Q: Does the 8-second first retrieval delay in the custom system affect usability?
A: The delay loads vector models (e.g., text2vec-base-chinese). Pre-loading or keeping models resident in memory eliminates this. Subsequent retrievals are <100ms, not affecting real-time conversation.
Q: I’m an independent developer needing multi-agent collaboration on limited budget. What options?
A: Use the lightweight variant: SQLite + FTS5 instead of PostgreSQL + pgvector, omitting vector search for keyword-only search with lower latency and no GPU requirement. Retain hook mechanisms for 100% capture—this is the core value investment.
Q: What is Hermes’s “frozen snapshot” and how much does it save?
A: Frozen Snapshot protects prefix cache, avoiding repeated system prompt computation. For long conversations, this saves 20-40% token consumption. Auxiliary copilot model routing (using cheaper models for simple tasks) provides additional savings.
Q: What is “worker bee feedback” and why does it suit long-term accumulation better than sub-agents?
A: Worker bees are temporary specialist agents that auto-destruct after task completion, but mandatorily capture experience to shared knowledge via hooks before destruction. Hermes sub-agents are also temporary, but experience capture depends on agent volition, and they share the primary’s memory without permission isolation. The bee system better supports team collaboration and knowledge沉淀.
Q: My five-person team uses one agent system. How do we prevent mutual interference?
A: The custom Harness’s scope mechanism solves this. Private-scope memories are owner-visible only; shared-scope memories are team-visible. Strategist deliberations (“considering vendor X”) remain private; technical specifications are shared—achieving zero-copy sharing without privacy leakage.
Q: Which solution handles skill duplication better?
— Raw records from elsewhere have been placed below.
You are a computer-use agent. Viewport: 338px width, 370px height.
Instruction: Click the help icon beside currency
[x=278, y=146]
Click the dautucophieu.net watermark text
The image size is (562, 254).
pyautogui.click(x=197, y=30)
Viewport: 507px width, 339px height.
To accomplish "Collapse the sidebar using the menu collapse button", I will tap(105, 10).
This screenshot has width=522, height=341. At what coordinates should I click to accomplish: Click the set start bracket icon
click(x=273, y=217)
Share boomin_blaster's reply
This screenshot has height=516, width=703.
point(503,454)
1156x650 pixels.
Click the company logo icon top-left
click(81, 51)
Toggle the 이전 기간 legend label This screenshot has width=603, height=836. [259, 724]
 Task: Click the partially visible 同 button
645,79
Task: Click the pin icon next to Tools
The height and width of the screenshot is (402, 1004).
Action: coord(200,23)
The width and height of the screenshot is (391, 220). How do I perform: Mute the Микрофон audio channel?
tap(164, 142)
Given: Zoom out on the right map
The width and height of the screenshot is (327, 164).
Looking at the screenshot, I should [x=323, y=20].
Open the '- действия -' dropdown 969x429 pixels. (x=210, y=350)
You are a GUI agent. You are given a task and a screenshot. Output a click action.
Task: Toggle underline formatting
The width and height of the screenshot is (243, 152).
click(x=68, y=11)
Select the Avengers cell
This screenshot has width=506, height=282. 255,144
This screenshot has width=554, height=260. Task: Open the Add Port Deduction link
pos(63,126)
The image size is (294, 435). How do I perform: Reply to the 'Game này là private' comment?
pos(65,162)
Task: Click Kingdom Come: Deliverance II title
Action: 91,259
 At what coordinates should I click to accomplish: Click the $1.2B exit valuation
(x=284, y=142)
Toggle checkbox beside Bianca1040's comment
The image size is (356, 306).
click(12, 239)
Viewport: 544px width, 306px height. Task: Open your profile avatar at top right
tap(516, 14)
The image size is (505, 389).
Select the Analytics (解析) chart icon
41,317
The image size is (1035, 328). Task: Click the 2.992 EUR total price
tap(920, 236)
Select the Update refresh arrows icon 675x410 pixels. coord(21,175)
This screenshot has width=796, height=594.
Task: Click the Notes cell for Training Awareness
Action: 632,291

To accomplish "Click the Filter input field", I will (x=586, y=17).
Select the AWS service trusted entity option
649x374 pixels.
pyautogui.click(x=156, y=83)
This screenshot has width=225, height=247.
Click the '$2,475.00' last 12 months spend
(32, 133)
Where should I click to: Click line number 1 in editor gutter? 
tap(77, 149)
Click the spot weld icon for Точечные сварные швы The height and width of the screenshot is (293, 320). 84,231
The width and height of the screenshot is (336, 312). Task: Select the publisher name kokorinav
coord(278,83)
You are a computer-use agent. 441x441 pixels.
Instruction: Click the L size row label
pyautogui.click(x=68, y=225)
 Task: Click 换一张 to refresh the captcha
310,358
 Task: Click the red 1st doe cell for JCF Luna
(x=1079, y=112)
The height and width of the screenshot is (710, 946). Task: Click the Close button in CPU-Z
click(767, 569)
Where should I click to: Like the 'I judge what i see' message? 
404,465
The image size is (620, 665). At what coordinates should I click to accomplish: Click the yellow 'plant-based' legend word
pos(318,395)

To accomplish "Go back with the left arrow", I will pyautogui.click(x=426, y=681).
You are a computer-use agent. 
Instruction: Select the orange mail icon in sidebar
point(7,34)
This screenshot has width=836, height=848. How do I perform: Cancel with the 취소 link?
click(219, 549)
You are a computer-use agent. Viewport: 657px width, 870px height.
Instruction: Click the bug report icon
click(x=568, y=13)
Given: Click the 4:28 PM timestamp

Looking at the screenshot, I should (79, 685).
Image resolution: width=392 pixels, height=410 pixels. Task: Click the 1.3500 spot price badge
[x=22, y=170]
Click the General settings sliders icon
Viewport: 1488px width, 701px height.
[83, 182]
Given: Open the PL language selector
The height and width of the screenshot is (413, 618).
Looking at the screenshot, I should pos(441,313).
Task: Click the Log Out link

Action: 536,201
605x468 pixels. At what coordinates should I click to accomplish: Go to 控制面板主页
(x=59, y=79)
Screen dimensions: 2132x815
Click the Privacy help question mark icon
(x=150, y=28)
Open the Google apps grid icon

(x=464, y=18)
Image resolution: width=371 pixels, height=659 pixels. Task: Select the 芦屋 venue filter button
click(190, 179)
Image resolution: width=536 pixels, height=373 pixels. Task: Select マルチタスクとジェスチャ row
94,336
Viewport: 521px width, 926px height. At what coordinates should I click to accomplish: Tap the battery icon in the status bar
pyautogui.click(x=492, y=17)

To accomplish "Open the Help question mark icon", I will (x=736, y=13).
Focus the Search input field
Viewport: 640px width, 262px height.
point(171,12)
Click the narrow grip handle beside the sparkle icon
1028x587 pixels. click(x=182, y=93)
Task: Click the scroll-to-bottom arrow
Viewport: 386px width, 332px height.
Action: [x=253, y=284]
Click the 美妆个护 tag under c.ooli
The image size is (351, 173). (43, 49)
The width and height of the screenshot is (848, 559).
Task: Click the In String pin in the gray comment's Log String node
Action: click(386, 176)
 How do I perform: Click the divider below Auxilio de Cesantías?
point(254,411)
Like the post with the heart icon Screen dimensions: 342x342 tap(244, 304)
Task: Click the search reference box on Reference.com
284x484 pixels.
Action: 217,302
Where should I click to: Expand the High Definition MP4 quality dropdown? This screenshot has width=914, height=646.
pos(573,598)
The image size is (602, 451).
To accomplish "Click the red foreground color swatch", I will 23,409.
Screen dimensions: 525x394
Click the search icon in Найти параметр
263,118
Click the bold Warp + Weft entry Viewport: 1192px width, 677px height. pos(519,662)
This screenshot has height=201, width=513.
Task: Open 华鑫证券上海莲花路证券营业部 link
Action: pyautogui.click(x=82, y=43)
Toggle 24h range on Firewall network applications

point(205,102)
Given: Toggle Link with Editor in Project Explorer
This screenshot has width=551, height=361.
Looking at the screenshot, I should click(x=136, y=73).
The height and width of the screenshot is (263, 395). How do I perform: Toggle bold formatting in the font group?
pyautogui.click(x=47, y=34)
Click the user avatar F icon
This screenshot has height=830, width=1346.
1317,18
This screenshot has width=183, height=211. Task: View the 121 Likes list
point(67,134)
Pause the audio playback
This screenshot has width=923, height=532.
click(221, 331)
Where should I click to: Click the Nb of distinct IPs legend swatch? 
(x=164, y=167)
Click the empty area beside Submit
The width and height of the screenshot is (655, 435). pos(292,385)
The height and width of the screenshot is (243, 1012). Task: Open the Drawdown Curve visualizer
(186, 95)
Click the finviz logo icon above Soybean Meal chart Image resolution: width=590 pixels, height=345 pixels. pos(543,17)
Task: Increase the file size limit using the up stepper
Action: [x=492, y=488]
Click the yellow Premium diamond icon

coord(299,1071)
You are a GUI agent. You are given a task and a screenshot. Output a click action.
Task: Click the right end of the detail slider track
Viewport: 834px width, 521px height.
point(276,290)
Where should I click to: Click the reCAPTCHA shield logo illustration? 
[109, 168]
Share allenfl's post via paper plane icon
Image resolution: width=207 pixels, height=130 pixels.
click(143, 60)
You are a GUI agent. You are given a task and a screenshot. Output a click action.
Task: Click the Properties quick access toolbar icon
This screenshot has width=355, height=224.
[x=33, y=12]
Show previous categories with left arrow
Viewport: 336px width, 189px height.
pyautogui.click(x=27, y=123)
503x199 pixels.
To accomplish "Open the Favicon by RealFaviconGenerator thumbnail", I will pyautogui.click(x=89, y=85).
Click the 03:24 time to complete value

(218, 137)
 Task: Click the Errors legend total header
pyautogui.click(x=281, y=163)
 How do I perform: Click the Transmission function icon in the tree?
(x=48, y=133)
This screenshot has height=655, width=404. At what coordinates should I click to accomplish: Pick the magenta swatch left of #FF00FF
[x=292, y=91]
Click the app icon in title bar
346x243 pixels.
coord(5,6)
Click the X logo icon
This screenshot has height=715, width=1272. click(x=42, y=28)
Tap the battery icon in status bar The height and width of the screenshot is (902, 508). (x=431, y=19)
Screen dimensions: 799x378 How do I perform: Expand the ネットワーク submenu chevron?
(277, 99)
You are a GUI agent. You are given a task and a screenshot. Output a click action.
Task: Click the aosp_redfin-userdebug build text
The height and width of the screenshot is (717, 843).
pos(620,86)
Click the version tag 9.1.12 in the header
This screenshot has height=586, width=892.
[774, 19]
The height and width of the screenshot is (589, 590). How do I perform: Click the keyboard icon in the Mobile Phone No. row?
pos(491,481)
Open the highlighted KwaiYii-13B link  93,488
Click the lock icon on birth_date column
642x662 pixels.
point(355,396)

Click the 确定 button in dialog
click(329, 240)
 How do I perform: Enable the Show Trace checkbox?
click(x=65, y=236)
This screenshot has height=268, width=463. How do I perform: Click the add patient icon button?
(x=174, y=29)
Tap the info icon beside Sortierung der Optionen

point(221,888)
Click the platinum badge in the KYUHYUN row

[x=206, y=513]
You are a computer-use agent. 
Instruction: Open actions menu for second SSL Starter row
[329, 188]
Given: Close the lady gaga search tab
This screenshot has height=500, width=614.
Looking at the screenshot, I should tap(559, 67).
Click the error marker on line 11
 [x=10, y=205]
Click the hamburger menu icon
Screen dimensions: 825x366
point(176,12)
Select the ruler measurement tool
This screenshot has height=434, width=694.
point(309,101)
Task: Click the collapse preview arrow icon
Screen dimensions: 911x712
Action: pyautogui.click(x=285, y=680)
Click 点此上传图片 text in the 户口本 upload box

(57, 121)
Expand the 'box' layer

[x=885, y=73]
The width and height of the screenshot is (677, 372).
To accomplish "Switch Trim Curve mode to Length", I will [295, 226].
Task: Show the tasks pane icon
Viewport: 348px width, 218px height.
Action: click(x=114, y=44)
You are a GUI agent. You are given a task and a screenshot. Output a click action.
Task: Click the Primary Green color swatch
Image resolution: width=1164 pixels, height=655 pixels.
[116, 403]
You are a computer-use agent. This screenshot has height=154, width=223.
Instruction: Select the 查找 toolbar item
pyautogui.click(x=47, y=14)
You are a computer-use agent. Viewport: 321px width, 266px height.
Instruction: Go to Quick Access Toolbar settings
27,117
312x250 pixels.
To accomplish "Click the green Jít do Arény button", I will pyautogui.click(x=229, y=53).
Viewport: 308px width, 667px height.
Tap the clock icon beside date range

A: The custom system’s 4-step generation (rule filtering → hybrid retrieval → LLM confidence decision → quality scoring) with 0.7/0.3 confidence thresholds and task_skills relationship tracking prevents duplication more effectively than Hermes’s background review process, which community feedback identifies as occasionally producing duplicate skills.